Legumi in scatola come i ceci, i fagioli, le lenticchie e i piselli in scatola, comprese le zuppe già pronte e vendute in barattolo possono contenere delle quantità importanti di zuccheri aggiunti per migliorarne il sapore, tra cui il fruttosio.
La soluzione è leggere con attenzione gli ingredienti e scegliere prodotti in cui siano assenti.
I fiocchi, i cereali e la granola della prima colazione anche nella versione integrale possono fornire una quota importante di zuccheri. Piuttosto preferire dei cereali e prodotti bio che non li contengano come fiocchi d’avena, farro e riso soffiato.
Le bevande vegetali possono contenere zuccheri e aromi aggiunti e questo vale anche per le bevande di soia. Non fossilizzarsi solo sui nutrienti, ma guardare anche cosa viene riportato nella lista ingredienti; se al primo posto c’è lo zucchero, quella bevanda non è indicata ma meglio optare x una bevanda senza zuccheri aggiunti.
I sughi pronti.
Ebbene sì. Se uno dei trucchi della nonna per fare un buon sugo è quello di partire da un pomodoro scadente e aggiungere un pizzico di zucchero, alcuni sughi industriali si sono fatti prendere la mano. Un sugo pronto può contenere fino a 12 cucchiaini di zucchero.
I salumi e gli hamburger.
Moltissimi salumi e affettati contengono zucchero. Lo stesso vale per gli hamburger, vegetariani compresi.
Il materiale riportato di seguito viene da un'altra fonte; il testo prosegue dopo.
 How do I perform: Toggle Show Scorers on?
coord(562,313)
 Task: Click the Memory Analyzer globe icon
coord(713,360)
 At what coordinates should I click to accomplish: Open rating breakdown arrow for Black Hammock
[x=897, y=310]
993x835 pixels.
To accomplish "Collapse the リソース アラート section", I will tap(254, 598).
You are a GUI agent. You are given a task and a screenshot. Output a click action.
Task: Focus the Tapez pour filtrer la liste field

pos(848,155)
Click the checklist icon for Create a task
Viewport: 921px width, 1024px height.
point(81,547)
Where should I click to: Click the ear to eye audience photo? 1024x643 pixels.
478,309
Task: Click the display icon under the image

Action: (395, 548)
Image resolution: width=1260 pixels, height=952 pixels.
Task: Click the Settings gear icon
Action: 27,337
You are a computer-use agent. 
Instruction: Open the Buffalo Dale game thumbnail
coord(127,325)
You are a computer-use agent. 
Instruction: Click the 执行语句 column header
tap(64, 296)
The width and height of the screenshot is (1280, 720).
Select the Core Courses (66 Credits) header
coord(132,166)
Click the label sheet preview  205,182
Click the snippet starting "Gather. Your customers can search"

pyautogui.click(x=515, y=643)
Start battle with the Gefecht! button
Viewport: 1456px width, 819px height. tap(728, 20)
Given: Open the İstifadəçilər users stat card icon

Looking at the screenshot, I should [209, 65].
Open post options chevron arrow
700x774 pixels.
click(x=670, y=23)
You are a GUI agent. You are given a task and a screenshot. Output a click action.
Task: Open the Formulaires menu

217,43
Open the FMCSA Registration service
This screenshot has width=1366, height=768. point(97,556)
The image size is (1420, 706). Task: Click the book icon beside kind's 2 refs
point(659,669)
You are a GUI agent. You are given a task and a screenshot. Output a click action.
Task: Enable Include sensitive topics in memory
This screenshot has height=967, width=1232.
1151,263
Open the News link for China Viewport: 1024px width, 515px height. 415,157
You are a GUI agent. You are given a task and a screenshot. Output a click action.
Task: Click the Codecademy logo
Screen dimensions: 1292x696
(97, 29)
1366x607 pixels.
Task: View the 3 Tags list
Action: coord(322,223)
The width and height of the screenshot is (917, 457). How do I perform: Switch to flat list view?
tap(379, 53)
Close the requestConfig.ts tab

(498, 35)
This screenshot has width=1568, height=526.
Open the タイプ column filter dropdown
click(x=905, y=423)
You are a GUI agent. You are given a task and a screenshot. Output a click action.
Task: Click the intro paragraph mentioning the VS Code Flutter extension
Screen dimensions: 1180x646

Anche in questo caso il “fresco” è meglio del conservato.
Lo Yogurt.
Lo yogurt contiene naturalmente zuccheri, ma quando è alla frutta gli zuccheri vengono aggiunti, senza contare che la frutta potrebbe essere semilavorata – e dunque zuccherata – anzichè fresca.
I prodotti light.
A volte contengono meno grassi, spesso però contengono più zuccheri. Dietro ai prodotti che si pubblicizzano come light si nascondono considerevoli quantità di zucchero che compensano il minor uso di grassi per rimanere appetibili.